Release Date: August 19, 2011
In a genre of music that enjoys pigeonholing, sub-genres and labels, whether it be thrash, death, or the many “cores” that are out there, Canadian metal outfit, All Else Fails, succeeds at paving its own way and leaving the music open for individual interpretation. The quartet is set to release its third studio album, The Oracle: What Was, Is, and Could Have Been. This twelve song opus captures a piece of their past in refreshing manner, crushingly represents the present, and gives us a glimpse into a would-be future.
All Else Fails have garnered acclaim across Canada and around the globe. They have appeared on tour with the likes of Threat Signal, Fear Factory, and Suffocation, amongst countless other acts from their local scene. Personnel include front man and guitarist Barrett Klesko, bassist Seedy Mitchell, lead guitarist Mike Sands, and drummer Tom Wolf.
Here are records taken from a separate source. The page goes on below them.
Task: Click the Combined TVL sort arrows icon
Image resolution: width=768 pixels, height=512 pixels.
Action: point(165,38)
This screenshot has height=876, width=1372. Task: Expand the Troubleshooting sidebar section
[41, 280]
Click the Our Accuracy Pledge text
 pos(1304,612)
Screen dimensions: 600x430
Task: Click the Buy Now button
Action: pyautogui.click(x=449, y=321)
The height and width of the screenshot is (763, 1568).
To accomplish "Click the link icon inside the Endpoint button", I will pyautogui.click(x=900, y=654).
While the Edmonton, Alberta boys enjoy their long album titles, for the purposes of simplicity, I’m just going to use The Oracle from here on. The album begins with “Overture”, and as soon as I queue it up I had to make sure I didn’t accidentally grab Megadeth‘s “Symphony of Destruction”. Then, however, it segues into an orchestral interlude, a dirge that made me feel like I was listening to the soundtrack to Requiem for a Dream. That said, the introduction does not prepare the listener for the blistering that is to follow. We dive nose first into the “was” portion of The Oracle, with “The World in Flames”. This is a caustic rework of the same track found on their debut EP. In addition, the album also includes a hauntingly beautiful acoustic version of this song.
Immediately striking about All Else Fails sound are the textures layered throughout the record, helped along by the keyboards and orchestral work and the rough vs. polished vocals lines.
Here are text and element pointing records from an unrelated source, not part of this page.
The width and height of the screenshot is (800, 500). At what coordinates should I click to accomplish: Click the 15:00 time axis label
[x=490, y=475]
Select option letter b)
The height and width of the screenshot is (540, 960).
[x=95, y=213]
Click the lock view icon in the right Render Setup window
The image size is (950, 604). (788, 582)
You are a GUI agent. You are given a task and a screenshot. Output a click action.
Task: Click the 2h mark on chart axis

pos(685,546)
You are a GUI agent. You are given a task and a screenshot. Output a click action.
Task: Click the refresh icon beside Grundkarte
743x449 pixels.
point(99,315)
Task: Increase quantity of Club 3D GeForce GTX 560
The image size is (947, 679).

The other re-recorded track on the album is “Fallen”, which appeared on their Of Ashes and Accusations live DVD/CD. The added atmospheric keyboards here really flow well around Klesko and Sands’ guitar work.
All Else Fails are a socially and environmentally conscious band, and this album’s lyrics are steeped with apocalyptic symbolism. Highlighting this idea is a song that is probably my personal favorite on the album, “Obsidian Walls”. The lyrics warn of the impending apocalypse as a result of environmental neglect amongst a backdrop of chugging guitars and symphonic accents. Toward the end of the song is a sampled spoken word section that made the hair on the back of my neck stand on end. On the other side of the spectrum is the silly but endearing “Robots KOLTG”, or “Kind of Like the Government”. I can’t be completely sure how Lord of the Rings fits in with that idea, but the song in general provides refreshing humorous relief to the otherwise serious tone of the album.
“Rebirth” kicks off with Judas Priest-ish riff before going old school thrash, followed by an almost east Indian flavored breakdown. It all makes for one of the album’s more unique tracks. along with the quirkily titled, “Monster Eats The Pilot”, which shines with Mitchell’s deep fretwork. In fact, while all the guys are instrumentally sharp on this record, Mitchell’s bass grooves just rumble right through the mix. It’s nice to hear once in a while in a genre of guitar laden pyrotechnics, drumicidal blast beats and oft overdone vocals.
The other high point on this album is the cover. I don’t take Alice in Chains covers lightly, and the band has chosen one of my personal favorites from the later AIC catalog. With the originally seven minute plus, “Sludge Factory”, All Else Fails stay fairly faithful to the original song here while condensing it down to a little over four minutes. Klesko does an excellent job bringing back memories of the late Layne Staley with his vocals. I actually skipped over this song initially and saved it for last, and it turned out to be an extremely pleasant surprise.
The Oracle is one hell of a powerful album, packed with no end of metal elements, punk edginess and even jazz flourishes . One could make the standard obligatory comparisons to other metal records, but The Oracle defies all traditional categorization. The music is at once darkly visceral and starkly beautiful. In a world of countless “core” clones in the metal scene today, this opus stands out amongst the many. All Else Fails have realized their most compelling yet pulveringing album to date.